I couldn’t agree with this guy more. In fact, I think it ludicrous we don’t immediately start working for this change so that we can prevent the disastrous effects the status quo has on these creatures lives and ours.

Funny! The fact of the matter is that wildlife documentaries have brainwashed most of the planet into admiring the powerful grace of predators that Darwinian selection made into ruthless serial killers and torturers. Besides those documentaries, many humans identify with predators because a lot of history has been a zero-sum game where your loss is my gain, and predators are the archetypical example of a winner of a zero-sum game.

As we begin to enter into a positive-sum world (hopefully!), zero sum games will become old.

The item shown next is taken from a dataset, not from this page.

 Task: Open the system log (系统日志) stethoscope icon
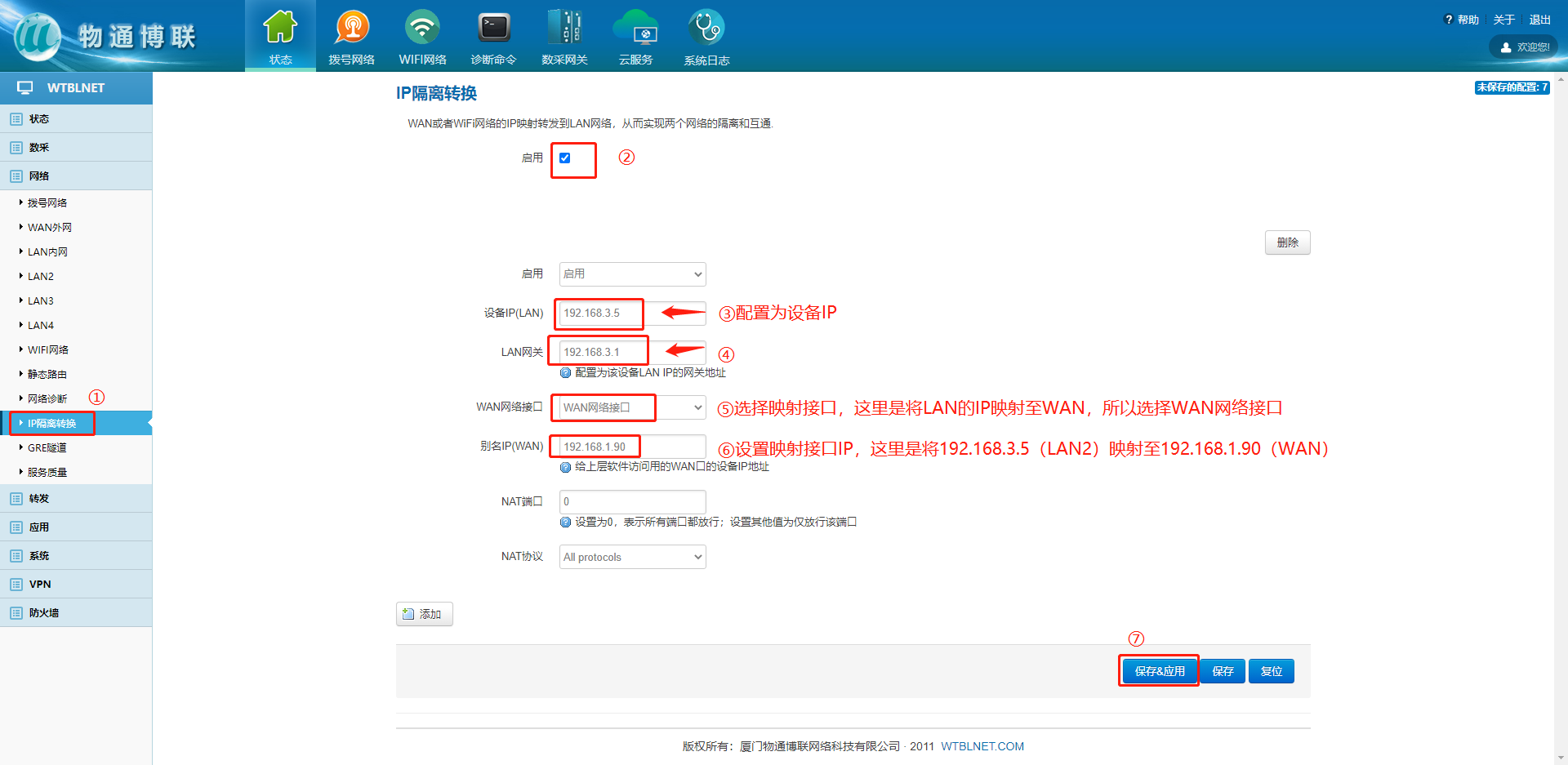(x=706, y=29)
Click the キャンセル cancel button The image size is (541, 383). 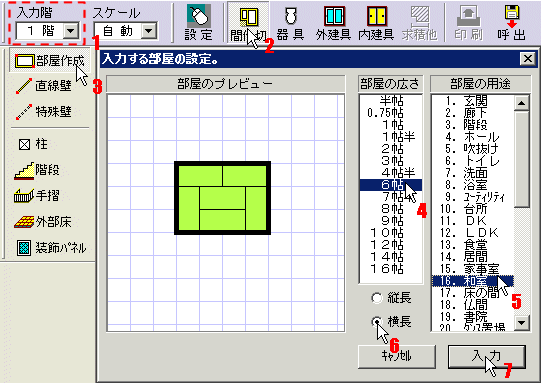pos(397,356)
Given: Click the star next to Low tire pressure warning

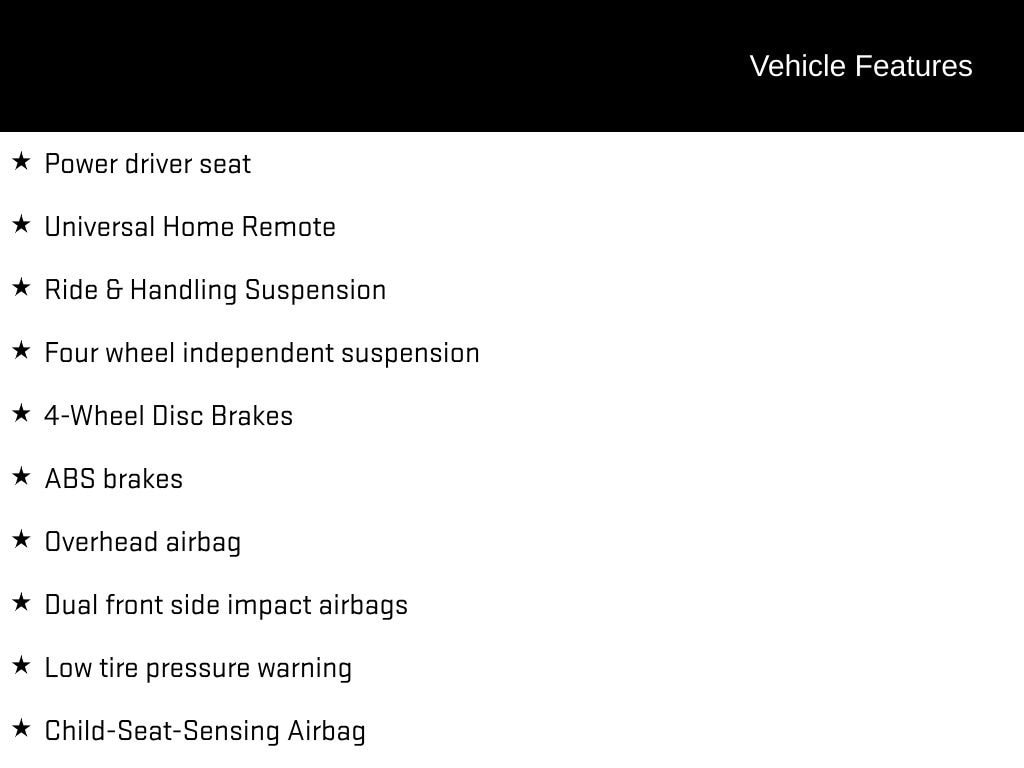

At the risk of being cliche, I will invoke Paul 13:11:

When I was a child, I spake as a child, I understood as a child, I thought as a child: but when I became a man, I put away childish things.

Our species is childish. We laugh at suffering. But given increased intelligence and compassion, this will not endure forever. If someone is poor and hungry, their morals may be lax, but the well-fed may have enough additional resources to contribute to others. As our economic productivity improves with the assistance of machines, our society will have such great wealth and health that we will begin turning our attention to the “fringe concerns” of today, such as the ongoing slaughter of prey animals by predators. In vitro meat will eliminate the need for the mass murder of animals for food, and genetic reprogramming and advanced robotics will help us transition predators away from consuming sentient beings. Perhaps they can be directed to consume artificially engineered non-conscious meat-animals that are periodically airdropped across large areas of the Canadian Arctic and Amazon Rainforest. Perhaps we can engineer meat-plants that protect their tasty insides from bacteria but can be torn open by tigers.